Handle lz4 compression #30

Hind-M · 2025-10-07T08:05:32Z

Only handling lz4 codec for now (zstd will be handled in a next PR).

codecov-commenter · 2025-10-08T12:08:54Z

⚠️ Please install the to ensure uploads and comments are reliably processed by Codecov.

Codecov Report

❌ Patch coverage is 86.56126% with 34 lines in your changes missing coverage. Please review.
⚠️ Please upload report for BASE (main@dae8209).

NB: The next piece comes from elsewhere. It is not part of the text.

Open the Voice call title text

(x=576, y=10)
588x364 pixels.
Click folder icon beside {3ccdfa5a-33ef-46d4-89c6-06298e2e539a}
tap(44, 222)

Learn more about missing BASE report.

Files with missing lines	Patch %	Lines
src/compression.cpp	85.50%	10 Missing ⚠️
src/arrow_interface/arrow_array.cpp	63.15%	7 Missing ⚠️
src/deserialize_fixedsizebinary_array.cpp	0.00%	6 Missing ⚠️
...row_ipc/deserialize_variable_size_binary_array.hpp	70.58%	5 Missing ⚠️
src/deserialize_utils.cpp	84.21%	3 Missing ⚠️
src/serialize_utils.cpp	95.00%	2 Missing ⚠️
include/sparrow_ipc/chunk_memory_serializer.hpp	66.66%	1 Missing ⚠️
❗ Your organization needs to install the Codecov GitHub app to enable full functionality.

Additional details and impacted files

@@           Coverage Diff           @@
##             main      #30   +/-   ##
=======================================
  Coverage        ?   76.96%           
=======================================
  Files           ?       32           
  Lines           ?     1502           
  Branches        ?        0           
=======================================
  Hits            ?     1156           
  Misses          ?      346           
  Partials        ?        0

Flag	Coverage Δ
unittests	`76.96% <86.56%> (?)`

Flags with carried forward coverage won't be shown. Click here to find out more.

☔ View full report in Codecov by Sentry.
📢 Have feedback on the report? Share it here.

🚀 New features to boost your workflow:

❄️ Test Analytics: Detect flaky tests, report on failures, and find test suite problems.

Hind-M · 2025-10-16T12:04:25Z

There are still a few things missing and some room for improvement, but I suggest merging this ASAP to avoid further conflicts (I just resolved the ones after merging #29 and had to rework the compression in the serialization part. For now, this PR is just to get something working).
I'll address the TODO items in a follow-up PR. Any comments or reviews regarding design choices can be noted, but they will be addressed in the next PRs.

Alex-PLACET · 2025-10-16T12:44:26Z

CAn you add tests which only test the compression/decompression of a buffer ?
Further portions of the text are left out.